How can a person who was married for 20 years had four kids receive an annulment through the church? What is the status of the kids when the marriage is voided? Doesn't that make them Bastards? Why was the ex wife allowed to keep her married name after the annulment and why should the husband pay her child support if they were never married? This is one of many things that Catholics do that are totally CRAZY!
I wish the church would rethink this whole annulment process as It can be dangerous for those who've been abused. Should those who can't risk contact with an abusive ex just walk away from the church? Sadly perhaps it safer that way. No wonder so many leave the church, who can blame them.
That is totally illogical to believe that a Catholic annulment renders children illegitimate. If their birth certificates state that they are legitimate then they can't be rendered illegitimate by an annulment.
Yes it's illogical that's my point! So how is it that a church can annul a marriage that lasted 20 years and produced 4 children? You do know what annulment means don't you? The Catholic church is so full of hypocrisy it's pathetic.
An annulment means that some impediment existed from the very start of the marriage that made the marriage null and void. That is possible after 20 years and 4 children because an impediment can exist and the husband and wife engage in sexual relations to produce 4 children. And then after they divorce and start the annulment process then they realise that there was an impediment to their marriage. I have no problem with Catholic annulments if there are grounds for an annulment. What is illogical is to believe that a Catholic annulment renders children illegitimate.
To anonymous, you are obviously a brain washed Catholic.

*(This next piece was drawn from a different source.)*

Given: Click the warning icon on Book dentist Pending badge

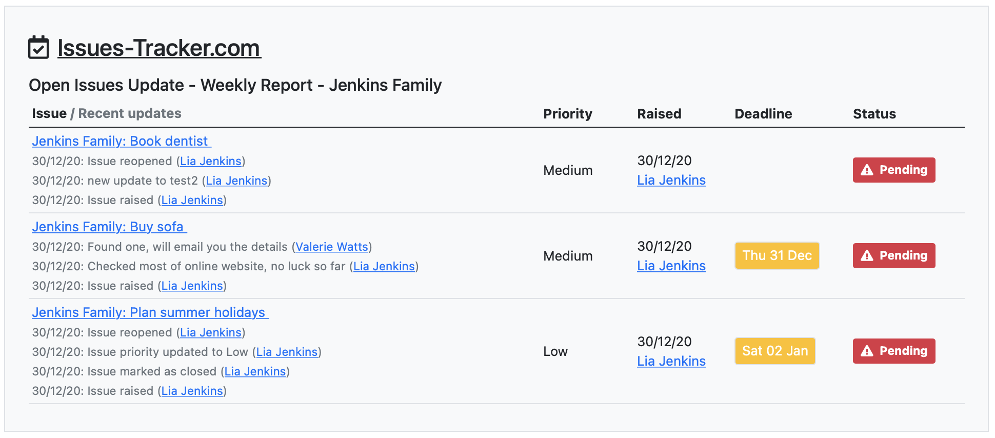Looking at the screenshot, I should (x=867, y=170).
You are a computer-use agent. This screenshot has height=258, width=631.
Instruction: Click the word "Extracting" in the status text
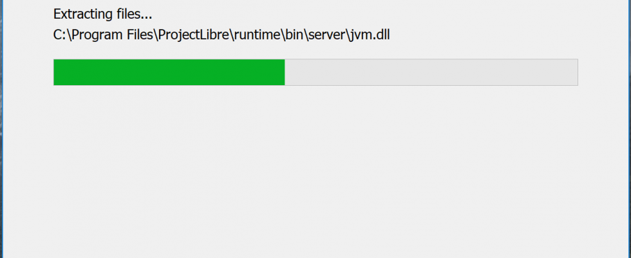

I bet you could find a good reason why so many priests rape children too. That and so many issues with the church should have any intelligent person get out and get out quick! I can make you a list if you want.
Karen, no I can not find any good reason why priests rape children. That is totally wrong for priests to rape children. Every homosexual priest should be kicked out of the priesthood. In fact homosexual men should never have been permitted to become students at the Catholic Seminaries in the United States. There is nothing wrong with Catholic annulments if there are grounds for an annulment. I am choosing to remain Catholic so that I can attend church on Saturday Vigil instead of Sunday to leave Sunday open for other activities. Yeah go right ahead and you make that list of the many issues with the Catholic Church that you have. I will then compare them to the issues that I have.















Peter O 4 years ago
Sounds like your refusal to accept the Churches teaching of annulment results from a deep seated pride or arrogance that is present in most people who are wrong and then confronted with their incorrect actions.
An annulment does not make you a bad person. What it makes you is someone who made a mistake- [ i.e. human]. So really you're persistence in denying the sacrimental nature of marriage just goes to show you were not quite as "religious" or "enthusiastic" in your lay ministry as you thought.